[pve-devel] [PATCH pve-manager] replication: improve stale volume detection, allow sync from parent snapshot
Dietmar Maurer
dietmar at proxmox.com
Wed Jun 7 10:27:55 CEST 2017
We pass a list of storage to scan for stale volumes to prepare_local_job().
So we make sure that we only activate/scan related storages.
Snapshot rollback may remove local replication shapshots. In that case
we still have the $conf->{parent} snapshot on both sides, so we
can use that as base snapshot.
Signed-off-by: Dietmar Maurer <dietmar at proxmox.com>
---
PVE/CLI/pvesr.pm | 148 +++++++++++++++++++++++++----------------
PVE/Replication.pm | 62 +++++++++++------
bin/test/replication_test5.log | 14 ++--
bin/test/replication_test5.pl | 4 +-
4 files changed, 138 insertions(+), 90 deletions(-)
diff --git a/PVE/CLI/pvesr.pm b/PVE/CLI/pvesr.pm
index dc367638..4c76b416 100644
--- a/PVE/CLI/pvesr.pm
+++ b/PVE/CLI/pvesr.pm
@@ -25,6 +25,28 @@ sub setup_environment {
PVE::RPCEnvironment->setup_default_cli_env();
}
+# fixme: get from plugin??
+my $replicatable_storage_types = {
+ zfspool => 1,
+};
+
+my $check_wanted_volid = sub {
+ my ($storecfg, $vmid, $volid, $local_node) = @_;
+
+ my ($storeid, $volname) = PVE::Storage::parse_volume_id($volid);
+ my $scfg = PVE::Storage::storage_check_enabled($storecfg, $storeid, $local_node);
+ die "storage '$storeid' is not replicatable\n"
+ if !$replicatable_storage_types->{$scfg->{type}};
+
+ my ($vtype, undef, $ownervm) = PVE::Storage::parse_volname($storecfg, $volid);
+ die "volume '$volid' has wrong vtype ($vtype != 'images')\n"
+ if $vtype ne 'images';
+ die "volume '$volid' has wrong owner\n"
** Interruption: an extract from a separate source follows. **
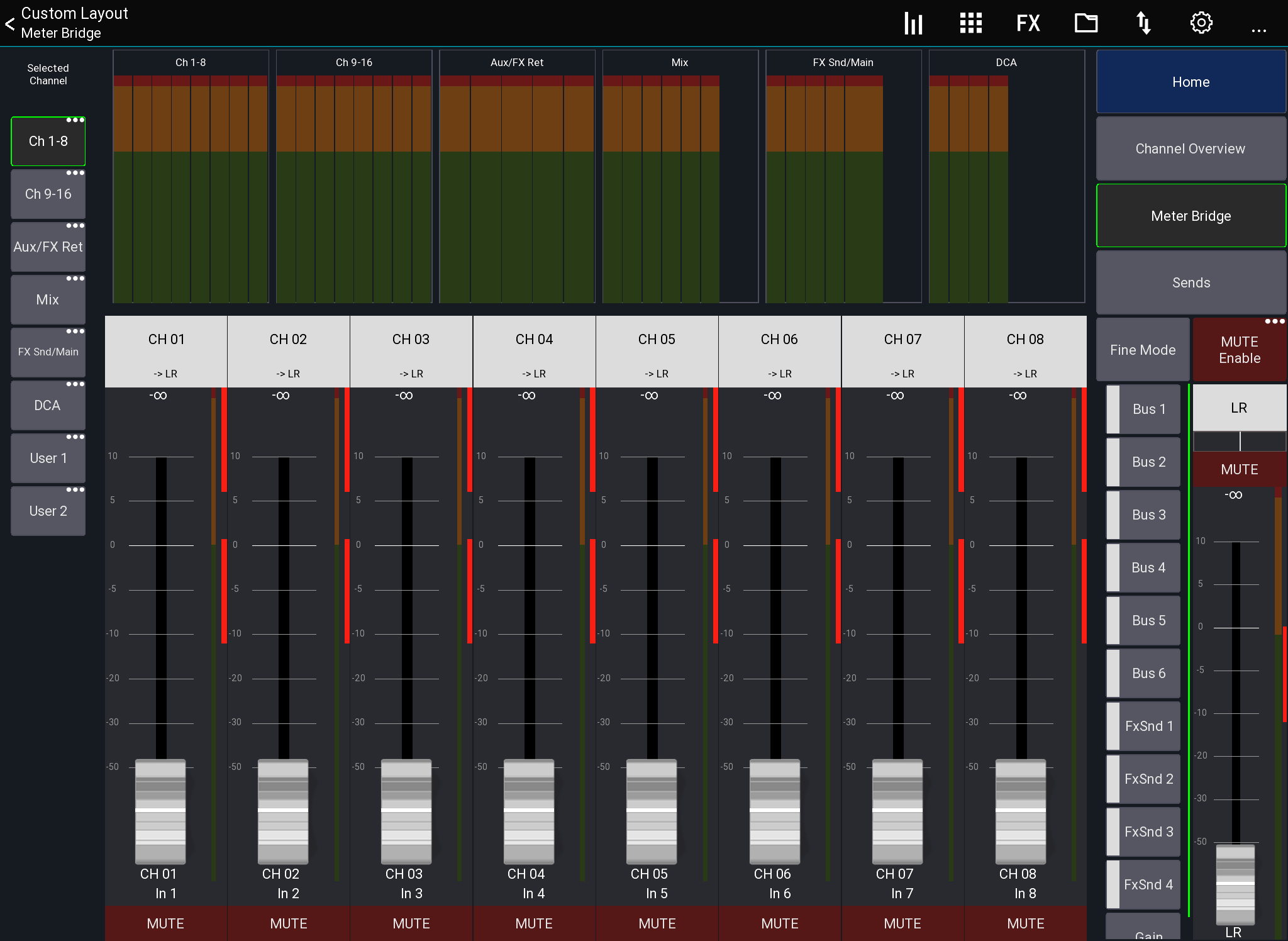Go back with the left arrow
Image resolution: width=1288 pixels, height=941 pixels.
click(10, 24)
+ if !$ownervm || $vmid != $ownervm;
+
+ return $storeid;
+};
+
__PACKAGE__->register_method ({
name => 'prepare_local_job',
path => 'prepare_local_job',
@@ -36,6 +58,11 @@ __PACKAGE__->register_method ({
id => get_standard_option('pve-replication-id'),
'extra-args' => get_standard_option('extra-args', {
description => "The list of volume IDs to consider." }),
+ scan => {
+ description => "List of storage IDs to scan for stale volumes.",
+ type => 'string', format => 'pve-storage-id-list',
+ optional => 1,
+ },
force => {
description => "Allow to remove all existion volumes (empty volume list).",
type => 'boolean',
@@ -48,75 +75,88 @@ __PACKAGE__->register_method ({
minimum => 0,
optional => 1,
},
+ parent_snapname => get_standard_option('pve-snapshot-name', {
+ optional => 1,
+ }),
},
},
returns => { type => 'null' },
code => sub {
my ($param) = @_;
- my ($vmid, undef, $jobid) = PVE::ReplicationConfig::parse_replication_job_id($param->{id});
- my $last_sync = $param->{last_sync} // 0;
+ my $logfunc = sub {
+ my ($msg) = @_;
+ print STDERR "$msg\n";
+ };
my $local_node = PVE::INotify::nodename();
+ die "no volumes specified\n"
+ if !$param->{force} && !scalar(@{$param->{'extra-args'}});
+
+ my ($vmid, undef, $jobid) = PVE::ReplicationConfig::parse_replication_job_id($param->{id});
+
my $vms = PVE::Cluster::get_vmlist();
die "guest '$vmid' is on local node\n"
if $vms->{ids}->{$vmid} && $vms->{ids}->{$vmid}->{node} eq $local_node;
- my $storecfg = PVE::Storage::config();
-
- my $dl = PVE::Storage::vdisk_list($storecfg, undef, $vmid);
+ my $last_sync = $param->{last_sync} // 0;
+ my $parent_snapname = $param->{parent_snapname};
- my $volids = [];
+ my $storecfg = PVE::Storage::config();
- die "no volumes specified\n"
- if !$param->{force} && !scalar(@{$param->{'extra-args'}});
+ # compute list of storages we want to scan
+ my $storage_hash = {};
+ foreach my $storeid (PVE::Tools::split_list($param->{scan})) {
+ my $scfg = PVE::Storage::storage_check_enabled($storecfg, $storeid, $local_node, 1);
+ next if !$scfg; # simply ignore unavailable storages here
+ die "storage '$storeid' is not replicatable\n" if !$replicatable_storage_types->{$scfg->{type}};
+ $storage_hash->{$storeid} = 1;
+ }
+ my $wanted_volids = {};
foreach my $volid (@{$param->{'extra-args'}}) {
-
- my ($storeid, $volname) = PVE::Storage::parse_volume_id($volid);
- my $scfg = PVE::Storage::storage_check_enabled($storecfg, $storeid, $local_node);
- die "storage '$storeid' is a shared storage\n" if $scfg->{shared};
-
- my ($vtype, undef, $ownervm) = PVE::Storage::parse_volname($storecfg, $volid);
- die "volume '$volid' has wrong vtype ($vtype != 'images')\n"
- if $vtype ne 'images';
- die "volume '$volid' has wrong owner\n"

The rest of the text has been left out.